● What you need to do
Report each line of the listing that carries the word "Open".

● Source data
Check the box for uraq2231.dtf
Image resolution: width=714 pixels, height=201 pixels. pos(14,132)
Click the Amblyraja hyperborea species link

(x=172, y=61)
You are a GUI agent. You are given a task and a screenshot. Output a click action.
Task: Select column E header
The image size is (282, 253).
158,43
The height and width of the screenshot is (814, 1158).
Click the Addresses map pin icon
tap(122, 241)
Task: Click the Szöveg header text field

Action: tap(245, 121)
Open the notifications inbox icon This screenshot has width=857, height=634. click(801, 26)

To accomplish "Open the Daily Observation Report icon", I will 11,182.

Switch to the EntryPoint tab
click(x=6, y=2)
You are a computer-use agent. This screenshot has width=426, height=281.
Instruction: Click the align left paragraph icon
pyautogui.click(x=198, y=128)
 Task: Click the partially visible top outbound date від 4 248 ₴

==

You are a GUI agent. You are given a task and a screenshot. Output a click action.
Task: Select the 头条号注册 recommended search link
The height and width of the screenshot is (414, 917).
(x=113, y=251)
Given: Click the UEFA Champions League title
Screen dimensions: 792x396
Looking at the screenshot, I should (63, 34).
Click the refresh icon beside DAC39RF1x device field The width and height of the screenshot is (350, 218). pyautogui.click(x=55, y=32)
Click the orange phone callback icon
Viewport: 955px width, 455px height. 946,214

● Exercise output
Open the notifications inbox icon This screenshot has width=857, height=634. click(801, 26)
To accomplish "Open the Daily Observation Report icon", I will 11,182.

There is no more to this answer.